Peki, yeni anayasa ne şartlar ve hangi durumlarda yapılır? Yeni bir anayasa yapılabilmesi için illa ve illa bir hukuk boşluğu durumu olmalıdır. Yeni bir devletin kurulmasıyla yani sömürgelerin bağımsızlığa kavuşması, bağımsız devletlerin birleşmesi, bir devletin birden çok bağımsız devlete ayrılması durumlarında, eski anayasayı yıkmadan mevcut olan hukuk boşluklarından yararlanılarak yeni anayasa yapılır.

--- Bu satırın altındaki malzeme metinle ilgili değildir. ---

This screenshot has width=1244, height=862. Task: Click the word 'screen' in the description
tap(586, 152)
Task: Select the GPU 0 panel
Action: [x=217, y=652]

Türkiye Cumhuriyeti devleti de dahil olmak üzere, Osmanlı İmp.'dan ayrılan ve bağımsız birer devlet olan her ülke zaten kuruluş aşamasında bunu yaptı.

Bir de, sonradan yaratılmış hukuk boşlukları vardır: Devrim, hükümet darbesi, iç savaş gibi durumlardan sonra, mevcut siyasal rejim yıkılıp, anayasa yürürlükten kaldırılır ve yeni anayasa yapılır. Bu hallerde siyasal rejim, yani devletin yönetim biçimi değişir. İran'da İmam Humeyni'nin İslam devrimiyle Şah'ın monarşi yönetimini devirmesi ve molla rejimine geçmesi buna örnektir. 

Uzun oldu ama, inşallah kapiş?

Yeni anayasa lafları uzunca bir dönem akepe ve terörist başı apo'nun gündemindeydi (http://www.radikal.com.tr/politika/ocalanin_10_maddesi_yeni_anayasanin_temeli_mi_olacak-1303269). Ve işte yine Dağlıca'da dün verdiğimiz şehitlerden sonra civanım delikanlı tarafından
"(...) yeni anayasayı kurabilsin ve bu yeni anayasayla birlikte de Türkiye'de atmak istediğimiz 'Yeni Türkiye' adımını rahatlıkla atabilelim.(...)"

denilerek hatırlatıldı. İnsan düşünmeden edemiyor yani, yukarıdaki durumdan hangisi Türkiye'de oldu/oluyor ki yeni anayasa yapmak gerekli oldu: Devrim mi, hükümet darbesi mi, iç savaş mı? 

Sakın ola ki bana 'iç savaş var' demeyin! Size 'analar ağlamasın' edebiyatını, teröristlerin ayağına gönderilen ve onları suçsuz bulan akepe mahkemelerini, TSK'nın rehine alan teröristlerden rehineleri kurtarmak için düzenlediği operasyon esnasında çatışmada ölen teröristler için operasyona katılan askerlerin "kasten adam öldürmek" suçuyla tutuklandıkları, teröristlerin gizli tanık yapılarak TSK'nın, GKB'nın terörist ilan edildiği günleri hatırlatırım! Pekaka, aynı pekeka; o günlerde de ellerinde silah vardı, askerlerimizi öldürüyorlardı, bugün de ellerinde silah, askerlerimizi öldürüyorlar. Değişen ne, asıl sormamız gereken bu. ("400 vekil verin..." ve "yönetim sistemi değişmiştir" bir sonraki yazının konusu...) 

Yaşadığımız şey, karşı devrim ve sivil hükümet darbesine ilaveten şudur: Birileri çıkmış ve bütün hukuki yapının temelini oluşturan anayasayı, öngörülen usuller dışında (KHK'lerle vb) değiştirmiştir. Bunun sonuçları anayasal düzende anarşiye yol açılmıştır. Yoksa, parlamenter sistem çalışamaz durumda falan değildir. Anayasal anarşiye son vermek son derece basittir: Devletin yönetim seviyesinin hukuki yapıya uyması yeter de artar.